US 11,784,811 B2
Storage of cryptographic information
Gregory Alan Rubin, Seattle, WA (US); and Benjamin Philip Grubin, Herndon, VA (US)
Assigned to Amazon Technologies, Inc., Seattle, WA (US)
Filed by Amazon Technologies, Inc., Seattle, WA (US)
Filed on Aug. 28, 2020, as Appl. No. 17/6,139.
Application 17/006,139 is a division of application No. 14/958,816, filed on Dec. 3, 2015, granted, now 10,778,429.
Prior Publication US 2020/0396070 A1, Dec. 17, 2020
Int. Cl. H04L 9/08 (2006.01); G06F 21/78 (2013.01)

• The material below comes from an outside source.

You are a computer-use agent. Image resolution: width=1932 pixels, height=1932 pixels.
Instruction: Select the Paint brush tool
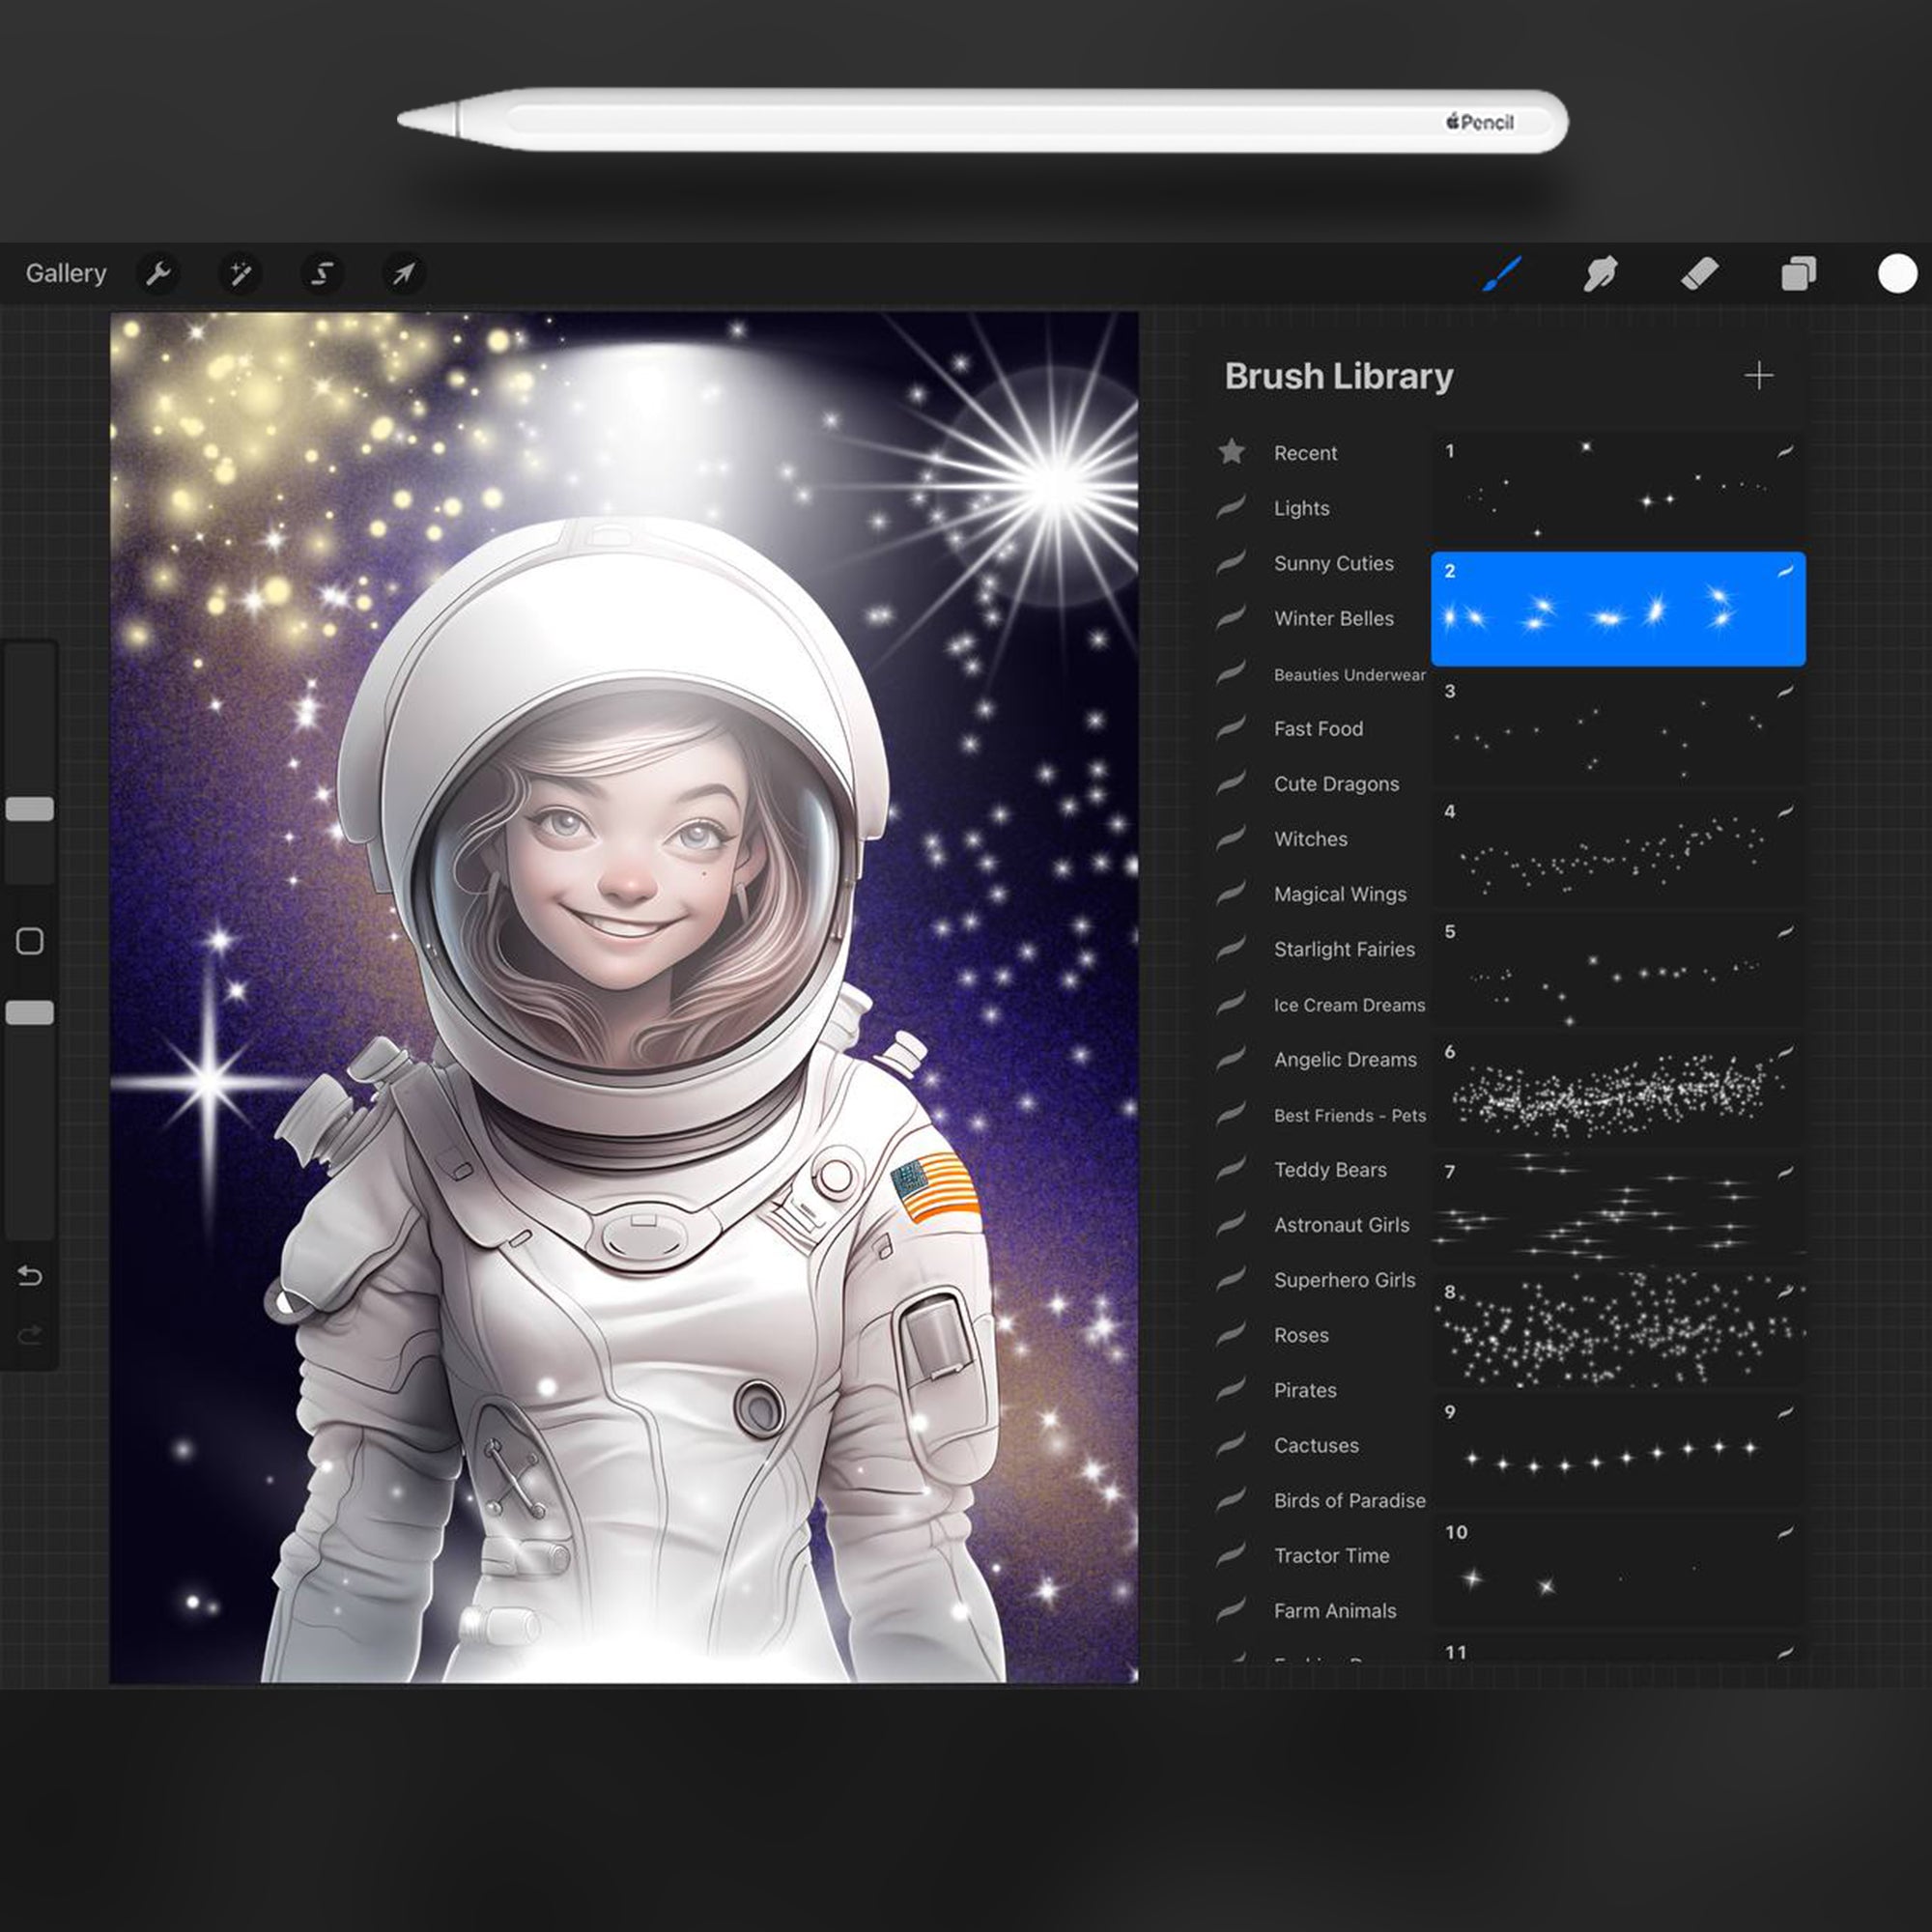[1501, 273]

CPC H04L 9/0897 (2013.01) [G06F 21/78 (2013.01)] 20 Claims
OG exemplary drawing
 
1. A computer-implemented method comprising:
generating a determination to allow a first hardware security module to obtain access to a first subset of cryptographic keys of a set of cryptographic keys stored by a fleet of hardware security modules of which the first hardware security module is a member, where hardware security modules of the fleet of hardware security modules have access to a fleet key;
causing the first hardware security module to transmit a request for parity information associated with the first subset of cryptographic keys, wherein the parity information is stored separately from the fleet of hardware security modules; and
causing the first hardware security module to generate the first subset of cryptographic keys based at least in part on the parity information and a second subset of cryptographic keys of the set of cryptographic keys, where the first hardware security module is able to access the second subset of cryptographic keys.